**APPLY WHAT YOU READ**
(a) In the comment thread below about smelling death, what did the smell of the devout patient at the care home smell like?
(b) Write the next comment for the thread below about people smelling death.

I believe the smell is like a ( sweet,plastic/rubber,menthol) I smell this smell before any animal that im caring for dies, so i keep the animal very close, my sons friend (18y/old) smelt like this before he was rushed into hospital he now has diabeties, (He nearly died) the smell seemed to clear until the other day, the smell seems to get worse when he speaks to me, i am so worried for him, as i believe it starts when the body starts to shut down, can anybody relate to this?
I agree with anangel on July 17th. The smell I smell is sweet, rubber, plastic. I do not smell menthol. I only have the smell in and around my bed and never in the presence of the person that is going to pass. I posted my first comment on here about this matter on Nov 17th. As I stated, my 47 year old brother died on Nov 9th, 5 days after I smelled the smell in my bed. I knew someone was going to die but did not know who, I never know who it is going to be. My brother died from a narcotic overdose. He was not suffering from a terminal illness. I had not seen him in about 6 weeks. I know the physical smell that some of you describe. I had a cat that had a terrible odor to her one morning and my husband took her to the vet for me, her kidneys had shut down and I think the smell was all the toxins building in her system. We had her put to sleep the same day. The smell in my bed is very different. It always scares the heck out of me and all I can do is just wait on the phone call telling me who passed. Can anyone offer me some insight about this?
why are you reading this site if you are not looking for answers your self?? How and what treatment could have been used for a blood clot on the brain that had been undetected for the whole of my friends life.. also one more thing,In what way would anybody even want to feel special..?!
I hope npyx and his anger are gone. The truth is that not everyone smells the odor of dying. It's also not the same amongst people. The woman who runs the care home where my father died tells of a patient she'd had years previous, a devout and very goodhearted person, whose smell of death was very floral. Dad's was quite pungently not floral, not quite fetid, but overpowering.
I worked as a nurses aid ... I know of said smell ... said smell would linger around my residents before they would go.
Very sad.

**DATA FOR REVIEW**

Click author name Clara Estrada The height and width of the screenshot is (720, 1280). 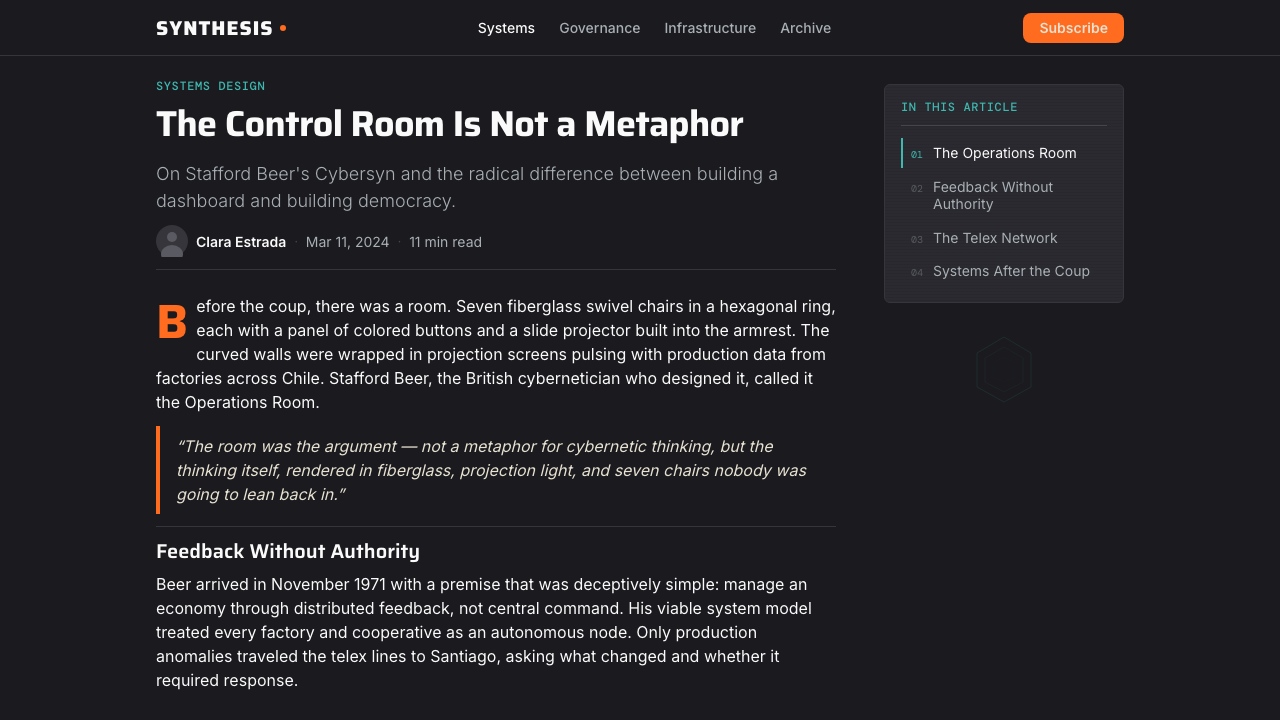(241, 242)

==

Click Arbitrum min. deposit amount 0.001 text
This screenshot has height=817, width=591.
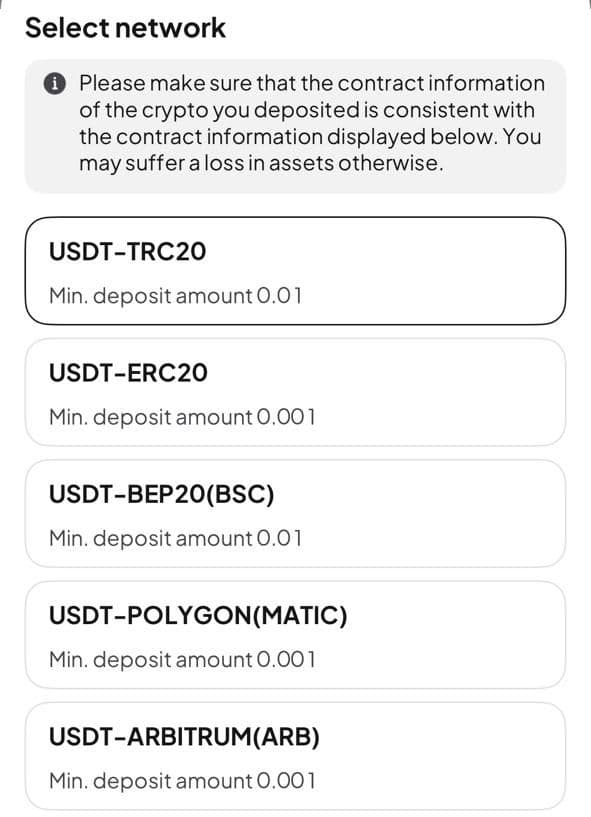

**EXPECTED RESULTS**
(a) It was very floral.

(b)
I know the smell of death in hospital rooms as people who are elderly's body processes begin to cease and their kidneys make less urine. I have noticed that it takes on a brownish color before a person who has a catheter passes on. I have noticed it in different ways over the years in people who are dying. I cannot describe it and yet I cannot ever forget it. It smells of like something beginning to decompose with a perspiration (not like B.O. stench) like tinge to it. I am not sure if it makes sense because it is as though there is something that is common in it among the people I have watched slip away but there is a personal kind of element to it as well. Almost as though if the person is close to you, you notice more of the physical characteristics of pallor, breathing and what I would even call a death rattle in the last breaths they take before expiring. The smell is unmistakably the same but with a different nuance that I would call unique to that person somehow.
I also have noticed when my husband and I have gone to the mausoleum where my mother-in-law cremated remains are kept in a niche, that there is a distinctive smell there. Other people tell me that it's mildew but I know it to be the sickening, nauseating smell of decay. They say that you cannot smell the decomposition that takes place because of the marble slabs but I know what I am smelling is death. Come on, there are caskets slid into a space and the 'marble slab' has not been put into place yet. I know that smell! I don't mean to get gross but once when I was with my daddy when I was a kid, we went raccoon hunting at night and came to a field of cows. We were near a creek that ran through the field we were in and suddenly he said to me "You smell that'? I told him that I could and it was the worst smell I had ever smelled in my life and I was about 10. He told me that we were down wind of a cow that had passed on and we were smelling it. I smelled that in the mausoleum later in life and every once in a while when I have been with people who are dying. It's a bit unnerving to smell that odor and know what is coming next.